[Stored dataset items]
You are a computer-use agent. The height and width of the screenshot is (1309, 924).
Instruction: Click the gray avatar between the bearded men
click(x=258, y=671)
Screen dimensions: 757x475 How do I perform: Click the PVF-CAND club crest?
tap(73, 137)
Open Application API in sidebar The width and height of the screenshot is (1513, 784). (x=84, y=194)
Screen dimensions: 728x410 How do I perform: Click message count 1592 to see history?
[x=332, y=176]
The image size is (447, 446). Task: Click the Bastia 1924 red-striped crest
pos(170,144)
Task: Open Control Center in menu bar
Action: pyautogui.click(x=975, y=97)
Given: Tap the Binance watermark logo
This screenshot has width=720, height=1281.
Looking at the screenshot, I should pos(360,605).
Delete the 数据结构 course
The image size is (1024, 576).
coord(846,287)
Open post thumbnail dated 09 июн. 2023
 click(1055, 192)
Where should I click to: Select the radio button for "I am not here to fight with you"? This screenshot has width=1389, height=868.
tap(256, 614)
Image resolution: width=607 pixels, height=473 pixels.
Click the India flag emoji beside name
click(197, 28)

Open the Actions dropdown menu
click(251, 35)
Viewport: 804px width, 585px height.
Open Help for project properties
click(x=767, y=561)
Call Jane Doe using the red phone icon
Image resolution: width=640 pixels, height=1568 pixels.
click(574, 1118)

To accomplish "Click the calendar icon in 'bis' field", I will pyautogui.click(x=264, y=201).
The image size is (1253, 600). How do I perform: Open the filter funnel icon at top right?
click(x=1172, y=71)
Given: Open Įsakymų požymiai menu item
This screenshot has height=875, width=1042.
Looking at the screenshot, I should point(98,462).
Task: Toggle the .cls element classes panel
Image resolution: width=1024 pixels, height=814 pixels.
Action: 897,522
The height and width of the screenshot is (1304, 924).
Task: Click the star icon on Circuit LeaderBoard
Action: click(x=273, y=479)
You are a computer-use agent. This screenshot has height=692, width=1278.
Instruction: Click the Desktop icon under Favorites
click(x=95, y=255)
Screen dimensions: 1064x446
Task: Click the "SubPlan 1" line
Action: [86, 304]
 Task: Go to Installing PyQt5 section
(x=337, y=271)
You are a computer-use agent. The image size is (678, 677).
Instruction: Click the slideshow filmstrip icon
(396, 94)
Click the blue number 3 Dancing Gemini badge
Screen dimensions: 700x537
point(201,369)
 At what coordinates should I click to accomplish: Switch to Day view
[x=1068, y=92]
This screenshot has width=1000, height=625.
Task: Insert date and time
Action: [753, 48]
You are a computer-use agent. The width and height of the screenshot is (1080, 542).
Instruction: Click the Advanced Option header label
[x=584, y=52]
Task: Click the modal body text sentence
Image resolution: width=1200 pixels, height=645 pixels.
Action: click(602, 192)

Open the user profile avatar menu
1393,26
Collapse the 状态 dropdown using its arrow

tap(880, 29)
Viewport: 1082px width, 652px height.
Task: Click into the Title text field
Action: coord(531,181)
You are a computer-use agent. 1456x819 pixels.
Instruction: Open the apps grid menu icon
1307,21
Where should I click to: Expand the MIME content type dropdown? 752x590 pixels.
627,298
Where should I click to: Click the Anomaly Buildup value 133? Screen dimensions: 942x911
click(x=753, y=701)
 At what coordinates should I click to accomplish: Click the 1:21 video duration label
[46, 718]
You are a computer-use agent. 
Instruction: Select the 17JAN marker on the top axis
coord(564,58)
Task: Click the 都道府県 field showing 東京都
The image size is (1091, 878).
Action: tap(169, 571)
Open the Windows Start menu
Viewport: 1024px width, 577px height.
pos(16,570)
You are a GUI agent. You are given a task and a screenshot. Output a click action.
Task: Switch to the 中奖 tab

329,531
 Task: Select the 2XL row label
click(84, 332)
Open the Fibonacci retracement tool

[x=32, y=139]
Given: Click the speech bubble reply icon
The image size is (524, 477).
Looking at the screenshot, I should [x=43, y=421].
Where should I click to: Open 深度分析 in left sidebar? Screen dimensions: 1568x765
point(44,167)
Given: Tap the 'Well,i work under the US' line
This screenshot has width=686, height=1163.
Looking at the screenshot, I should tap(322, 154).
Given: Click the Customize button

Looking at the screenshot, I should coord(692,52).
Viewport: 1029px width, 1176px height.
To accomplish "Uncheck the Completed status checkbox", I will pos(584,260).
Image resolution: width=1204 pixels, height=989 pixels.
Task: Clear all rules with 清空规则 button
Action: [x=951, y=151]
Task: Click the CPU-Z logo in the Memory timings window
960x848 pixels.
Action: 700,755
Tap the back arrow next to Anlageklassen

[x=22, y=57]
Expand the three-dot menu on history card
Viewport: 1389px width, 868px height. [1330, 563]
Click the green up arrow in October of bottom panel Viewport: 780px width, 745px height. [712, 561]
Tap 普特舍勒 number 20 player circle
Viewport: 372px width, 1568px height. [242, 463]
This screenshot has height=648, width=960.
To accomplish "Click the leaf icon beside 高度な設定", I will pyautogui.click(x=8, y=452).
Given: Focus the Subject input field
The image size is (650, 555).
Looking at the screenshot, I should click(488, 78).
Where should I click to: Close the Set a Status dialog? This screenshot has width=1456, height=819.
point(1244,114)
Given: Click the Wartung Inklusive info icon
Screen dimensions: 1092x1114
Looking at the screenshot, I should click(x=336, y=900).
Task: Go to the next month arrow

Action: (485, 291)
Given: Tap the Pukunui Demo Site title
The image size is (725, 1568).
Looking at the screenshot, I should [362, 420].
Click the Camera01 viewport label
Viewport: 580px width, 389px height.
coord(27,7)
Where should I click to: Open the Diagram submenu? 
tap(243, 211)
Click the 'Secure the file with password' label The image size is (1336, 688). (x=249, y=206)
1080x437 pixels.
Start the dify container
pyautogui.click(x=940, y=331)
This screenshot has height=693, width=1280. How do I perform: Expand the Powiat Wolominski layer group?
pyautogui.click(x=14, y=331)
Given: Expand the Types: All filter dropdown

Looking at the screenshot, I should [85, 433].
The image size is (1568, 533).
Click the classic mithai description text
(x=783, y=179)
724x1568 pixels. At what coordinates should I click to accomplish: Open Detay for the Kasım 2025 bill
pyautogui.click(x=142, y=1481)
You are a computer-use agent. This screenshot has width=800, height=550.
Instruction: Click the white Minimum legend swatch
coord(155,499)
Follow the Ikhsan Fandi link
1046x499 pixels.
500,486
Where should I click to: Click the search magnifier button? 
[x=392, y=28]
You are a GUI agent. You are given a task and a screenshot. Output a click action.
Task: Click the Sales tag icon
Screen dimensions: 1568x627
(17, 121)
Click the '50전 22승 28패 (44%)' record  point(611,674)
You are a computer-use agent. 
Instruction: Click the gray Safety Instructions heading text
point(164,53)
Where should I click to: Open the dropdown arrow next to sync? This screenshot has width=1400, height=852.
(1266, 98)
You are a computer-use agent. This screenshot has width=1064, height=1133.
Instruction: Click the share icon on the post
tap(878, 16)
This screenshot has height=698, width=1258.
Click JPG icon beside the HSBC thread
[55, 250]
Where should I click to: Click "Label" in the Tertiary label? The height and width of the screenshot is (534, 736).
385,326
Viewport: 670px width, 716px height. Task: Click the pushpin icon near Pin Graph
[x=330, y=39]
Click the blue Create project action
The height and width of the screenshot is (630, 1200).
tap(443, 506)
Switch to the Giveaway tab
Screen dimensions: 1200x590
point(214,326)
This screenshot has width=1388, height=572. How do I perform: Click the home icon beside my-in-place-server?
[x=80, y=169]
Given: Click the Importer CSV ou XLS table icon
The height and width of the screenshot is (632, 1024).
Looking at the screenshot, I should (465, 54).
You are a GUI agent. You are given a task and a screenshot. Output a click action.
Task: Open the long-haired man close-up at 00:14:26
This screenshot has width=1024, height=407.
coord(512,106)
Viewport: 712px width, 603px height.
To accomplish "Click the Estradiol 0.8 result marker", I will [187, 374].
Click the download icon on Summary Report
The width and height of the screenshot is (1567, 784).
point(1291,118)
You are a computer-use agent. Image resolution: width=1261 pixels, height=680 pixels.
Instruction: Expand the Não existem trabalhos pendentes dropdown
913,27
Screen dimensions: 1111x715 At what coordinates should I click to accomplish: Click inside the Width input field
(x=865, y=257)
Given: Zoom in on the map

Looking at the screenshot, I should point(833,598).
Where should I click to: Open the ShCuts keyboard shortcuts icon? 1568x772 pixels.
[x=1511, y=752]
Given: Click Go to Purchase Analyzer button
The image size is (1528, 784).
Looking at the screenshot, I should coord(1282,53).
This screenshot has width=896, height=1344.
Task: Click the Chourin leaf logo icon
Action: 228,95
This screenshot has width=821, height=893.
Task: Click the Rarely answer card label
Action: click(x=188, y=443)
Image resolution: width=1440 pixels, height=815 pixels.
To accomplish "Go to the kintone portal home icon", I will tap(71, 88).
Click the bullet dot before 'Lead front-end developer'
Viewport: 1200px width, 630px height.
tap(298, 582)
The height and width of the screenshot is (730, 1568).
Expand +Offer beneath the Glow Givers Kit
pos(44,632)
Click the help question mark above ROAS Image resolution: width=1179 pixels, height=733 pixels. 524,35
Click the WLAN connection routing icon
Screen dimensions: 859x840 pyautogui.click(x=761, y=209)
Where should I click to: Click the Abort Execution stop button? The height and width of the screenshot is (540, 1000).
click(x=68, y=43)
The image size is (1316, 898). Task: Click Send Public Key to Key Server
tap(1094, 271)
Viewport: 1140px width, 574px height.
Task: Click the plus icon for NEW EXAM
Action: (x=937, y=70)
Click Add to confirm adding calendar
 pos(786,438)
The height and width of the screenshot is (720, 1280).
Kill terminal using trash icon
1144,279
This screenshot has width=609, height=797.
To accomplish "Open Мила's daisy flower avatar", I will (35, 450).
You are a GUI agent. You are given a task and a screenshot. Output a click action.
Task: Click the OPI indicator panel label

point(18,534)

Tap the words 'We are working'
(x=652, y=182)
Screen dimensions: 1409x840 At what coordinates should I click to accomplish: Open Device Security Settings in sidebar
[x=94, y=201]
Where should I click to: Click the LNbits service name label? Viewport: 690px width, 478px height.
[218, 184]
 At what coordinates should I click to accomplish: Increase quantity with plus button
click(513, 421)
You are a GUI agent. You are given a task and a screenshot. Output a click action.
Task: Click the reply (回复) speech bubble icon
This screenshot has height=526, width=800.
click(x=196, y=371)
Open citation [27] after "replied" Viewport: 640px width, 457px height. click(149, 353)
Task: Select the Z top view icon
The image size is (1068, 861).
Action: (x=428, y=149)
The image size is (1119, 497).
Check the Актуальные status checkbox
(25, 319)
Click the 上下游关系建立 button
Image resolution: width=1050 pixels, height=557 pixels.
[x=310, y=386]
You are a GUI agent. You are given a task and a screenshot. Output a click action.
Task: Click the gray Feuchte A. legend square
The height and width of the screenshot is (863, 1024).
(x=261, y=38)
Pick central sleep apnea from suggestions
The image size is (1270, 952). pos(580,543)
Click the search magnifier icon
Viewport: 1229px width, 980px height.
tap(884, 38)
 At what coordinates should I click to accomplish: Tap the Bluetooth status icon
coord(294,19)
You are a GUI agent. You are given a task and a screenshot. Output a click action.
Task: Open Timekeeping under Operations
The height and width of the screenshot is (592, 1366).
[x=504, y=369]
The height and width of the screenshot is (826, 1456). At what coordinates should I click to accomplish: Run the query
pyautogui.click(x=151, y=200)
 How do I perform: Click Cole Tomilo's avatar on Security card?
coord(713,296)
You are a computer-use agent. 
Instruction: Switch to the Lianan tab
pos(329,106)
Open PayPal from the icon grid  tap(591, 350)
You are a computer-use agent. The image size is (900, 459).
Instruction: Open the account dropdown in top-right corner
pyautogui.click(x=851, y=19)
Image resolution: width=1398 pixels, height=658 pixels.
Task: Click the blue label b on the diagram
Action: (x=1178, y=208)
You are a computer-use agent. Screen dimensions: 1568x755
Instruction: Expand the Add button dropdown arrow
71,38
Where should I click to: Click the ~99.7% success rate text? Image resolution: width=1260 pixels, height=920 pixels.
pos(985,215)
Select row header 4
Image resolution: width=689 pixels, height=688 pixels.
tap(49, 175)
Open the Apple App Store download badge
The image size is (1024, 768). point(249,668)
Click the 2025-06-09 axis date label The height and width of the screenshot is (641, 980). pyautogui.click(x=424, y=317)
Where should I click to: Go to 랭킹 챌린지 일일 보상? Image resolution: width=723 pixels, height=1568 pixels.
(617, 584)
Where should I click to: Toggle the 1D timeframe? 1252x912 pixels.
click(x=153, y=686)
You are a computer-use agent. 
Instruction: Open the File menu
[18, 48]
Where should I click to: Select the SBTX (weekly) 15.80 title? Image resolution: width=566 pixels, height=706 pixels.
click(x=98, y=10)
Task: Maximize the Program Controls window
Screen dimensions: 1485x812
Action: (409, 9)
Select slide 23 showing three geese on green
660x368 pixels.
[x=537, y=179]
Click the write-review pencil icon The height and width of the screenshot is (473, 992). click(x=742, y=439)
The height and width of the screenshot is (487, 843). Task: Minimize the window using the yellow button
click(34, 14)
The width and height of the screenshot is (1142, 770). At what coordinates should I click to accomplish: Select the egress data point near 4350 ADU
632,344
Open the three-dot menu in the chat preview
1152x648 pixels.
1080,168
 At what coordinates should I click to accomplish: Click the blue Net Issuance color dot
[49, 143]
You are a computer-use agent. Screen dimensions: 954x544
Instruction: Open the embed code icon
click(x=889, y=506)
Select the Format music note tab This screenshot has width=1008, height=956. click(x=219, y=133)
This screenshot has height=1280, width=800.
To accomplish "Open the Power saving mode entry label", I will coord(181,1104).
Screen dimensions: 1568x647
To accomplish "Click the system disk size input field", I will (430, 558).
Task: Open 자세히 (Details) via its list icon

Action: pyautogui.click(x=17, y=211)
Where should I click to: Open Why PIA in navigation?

YOUR ASSIGNMENT: The answer must be every line of the data that contains the word "reply".

ANSWER SECTION:
Given: Click the speech bubble reply icon
Task: Click the reply (回复) speech bubble icon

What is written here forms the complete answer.